Avança decodificação da seqüência do genoma do trigo

Uma equipe internacional liderada por pesquisadores franceses conseguiu um importante avanço na decodificação do complexo genoma do trigo, base da alimentação de 35% da população mundial, segundo trabalhos divulgados nesta quinta-feira nos Estados Unidos.

AFP |

Ao reconstruir o mapa físico do maior cromossoma do trigo (3B), os pesquisadores abriram caminho para a decodificação da totalidade do genoma desse cereal, o que poderá ajudar os cientistas a desenvolver variedades de trigo mais produtivas e mais resistentes à seca e a outros fatores de estresse, avaliaram esses agrônomos.
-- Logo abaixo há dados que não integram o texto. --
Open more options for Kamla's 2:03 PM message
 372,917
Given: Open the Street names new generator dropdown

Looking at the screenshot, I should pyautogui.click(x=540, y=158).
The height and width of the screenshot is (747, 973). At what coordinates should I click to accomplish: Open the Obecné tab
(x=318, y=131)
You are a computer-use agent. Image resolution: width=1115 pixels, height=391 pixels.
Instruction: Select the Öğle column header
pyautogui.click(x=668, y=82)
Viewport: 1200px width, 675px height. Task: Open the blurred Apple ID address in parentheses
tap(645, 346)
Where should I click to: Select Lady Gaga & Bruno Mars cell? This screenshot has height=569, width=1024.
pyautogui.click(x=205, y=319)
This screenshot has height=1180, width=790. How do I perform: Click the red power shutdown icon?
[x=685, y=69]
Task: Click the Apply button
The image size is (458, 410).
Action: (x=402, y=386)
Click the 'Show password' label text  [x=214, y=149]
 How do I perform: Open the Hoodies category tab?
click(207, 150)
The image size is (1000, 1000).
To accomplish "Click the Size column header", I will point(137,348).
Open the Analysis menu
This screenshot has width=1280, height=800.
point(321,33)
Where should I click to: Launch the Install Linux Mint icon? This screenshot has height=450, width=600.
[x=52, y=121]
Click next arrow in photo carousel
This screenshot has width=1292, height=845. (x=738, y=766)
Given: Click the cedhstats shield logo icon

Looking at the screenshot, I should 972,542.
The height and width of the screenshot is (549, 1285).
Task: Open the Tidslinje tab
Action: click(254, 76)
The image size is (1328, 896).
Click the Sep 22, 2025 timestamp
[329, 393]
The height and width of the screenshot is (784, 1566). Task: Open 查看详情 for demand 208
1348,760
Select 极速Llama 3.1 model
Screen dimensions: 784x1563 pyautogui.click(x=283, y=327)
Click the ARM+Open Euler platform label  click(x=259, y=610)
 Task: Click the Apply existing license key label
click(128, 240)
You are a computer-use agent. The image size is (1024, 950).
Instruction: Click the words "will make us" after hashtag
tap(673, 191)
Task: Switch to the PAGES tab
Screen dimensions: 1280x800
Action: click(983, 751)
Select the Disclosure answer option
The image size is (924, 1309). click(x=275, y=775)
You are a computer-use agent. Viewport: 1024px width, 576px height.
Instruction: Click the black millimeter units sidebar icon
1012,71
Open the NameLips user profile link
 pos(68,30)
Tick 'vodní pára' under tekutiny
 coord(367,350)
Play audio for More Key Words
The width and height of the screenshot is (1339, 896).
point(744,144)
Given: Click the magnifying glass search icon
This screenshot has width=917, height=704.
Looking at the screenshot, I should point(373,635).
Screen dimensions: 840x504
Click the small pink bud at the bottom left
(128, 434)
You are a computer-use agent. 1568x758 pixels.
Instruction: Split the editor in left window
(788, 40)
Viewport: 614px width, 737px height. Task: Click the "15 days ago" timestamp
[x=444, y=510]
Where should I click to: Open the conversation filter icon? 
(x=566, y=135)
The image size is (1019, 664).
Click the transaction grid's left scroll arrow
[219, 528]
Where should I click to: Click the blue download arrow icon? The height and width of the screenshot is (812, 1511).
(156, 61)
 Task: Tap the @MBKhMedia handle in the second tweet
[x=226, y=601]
O estudo estará publicado na revista americana "Science" de 3 de outubro.

Apesar de sua grande importância econômica, a análise do genoma do trigo (Triticum aestivum L.) está bastante atrasada em relação à de outros cereais, como o milho, o arroz e o sorgo.

Por isso, a melhora do trigo é lenta frente aos desafios que a agricultura deve enfrentar, destacou o Instituto Nacional de Pesquisa Científica da França (Inra), acrescentando que, até agora, a decodificação e exploração molecular do trigo em larga escala eram consideradas "impossíveis", devido à complexidade de seu genoma.

O genoma do trigo tem 17 bilhões de pares de bases, ou seja, cinco vezes mais do que o genoma humano e 40 vezes mais do que o do arroz. Além disso, 80% das seqüências são repetidas, e o genoma tem seis jogos de cromossomas, ou 42 no total.

"Os mapas físicos de cromossomas constituem um instrumento precioso para localizar rapidamente genes de interesse agronômico e preparar novos marcadores genéticos", ressaltaram os especialistas.

Permitem ainda explorar regiões do genoma responsáveis por características como rendimento, qualidade e resistência ao estresse.

O projeto também contou com a participação de pesquisadores israelenses, americanos e tchecos.